**DIRECTIONS FOR THIS TASK**
Count up every line of the data in which "agent" occurs. The reply is one number and nothing more.

**EXTRACTED RECORDS**
[Start of Attachment]

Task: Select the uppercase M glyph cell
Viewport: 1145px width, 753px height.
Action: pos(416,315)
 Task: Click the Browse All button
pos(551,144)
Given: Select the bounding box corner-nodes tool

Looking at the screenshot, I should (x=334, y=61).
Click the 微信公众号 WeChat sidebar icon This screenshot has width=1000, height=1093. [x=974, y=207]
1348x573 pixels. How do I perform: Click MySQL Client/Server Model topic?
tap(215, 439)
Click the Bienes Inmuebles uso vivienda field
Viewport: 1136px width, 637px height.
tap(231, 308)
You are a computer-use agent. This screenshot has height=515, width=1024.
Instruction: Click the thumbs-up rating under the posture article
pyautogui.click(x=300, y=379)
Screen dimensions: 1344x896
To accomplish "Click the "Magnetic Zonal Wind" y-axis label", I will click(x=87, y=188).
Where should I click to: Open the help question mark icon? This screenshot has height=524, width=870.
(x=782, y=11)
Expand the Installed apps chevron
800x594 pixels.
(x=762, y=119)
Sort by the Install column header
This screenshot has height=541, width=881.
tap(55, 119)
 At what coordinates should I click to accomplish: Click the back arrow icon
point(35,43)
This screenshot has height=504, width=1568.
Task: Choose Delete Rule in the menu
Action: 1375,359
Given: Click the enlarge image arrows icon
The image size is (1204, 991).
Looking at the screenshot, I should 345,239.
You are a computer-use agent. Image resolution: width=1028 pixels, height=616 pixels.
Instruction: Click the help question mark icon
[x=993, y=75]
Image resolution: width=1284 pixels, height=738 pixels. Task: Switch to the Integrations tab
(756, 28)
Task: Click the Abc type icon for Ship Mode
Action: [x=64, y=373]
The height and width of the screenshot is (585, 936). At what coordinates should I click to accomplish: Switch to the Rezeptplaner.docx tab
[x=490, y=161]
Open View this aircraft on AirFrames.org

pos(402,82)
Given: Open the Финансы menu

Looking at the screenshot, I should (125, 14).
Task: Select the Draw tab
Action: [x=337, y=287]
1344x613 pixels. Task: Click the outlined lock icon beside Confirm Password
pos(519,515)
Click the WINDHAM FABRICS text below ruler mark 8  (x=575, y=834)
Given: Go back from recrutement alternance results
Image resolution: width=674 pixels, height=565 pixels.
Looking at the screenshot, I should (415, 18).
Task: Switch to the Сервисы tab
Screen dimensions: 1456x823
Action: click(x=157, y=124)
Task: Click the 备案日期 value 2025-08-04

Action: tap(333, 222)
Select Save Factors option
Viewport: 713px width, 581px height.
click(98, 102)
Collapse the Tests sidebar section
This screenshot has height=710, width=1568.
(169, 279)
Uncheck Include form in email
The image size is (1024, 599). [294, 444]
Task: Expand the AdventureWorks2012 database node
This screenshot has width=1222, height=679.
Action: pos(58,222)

[End of Attachment]

**EXERCISE RESULT**
2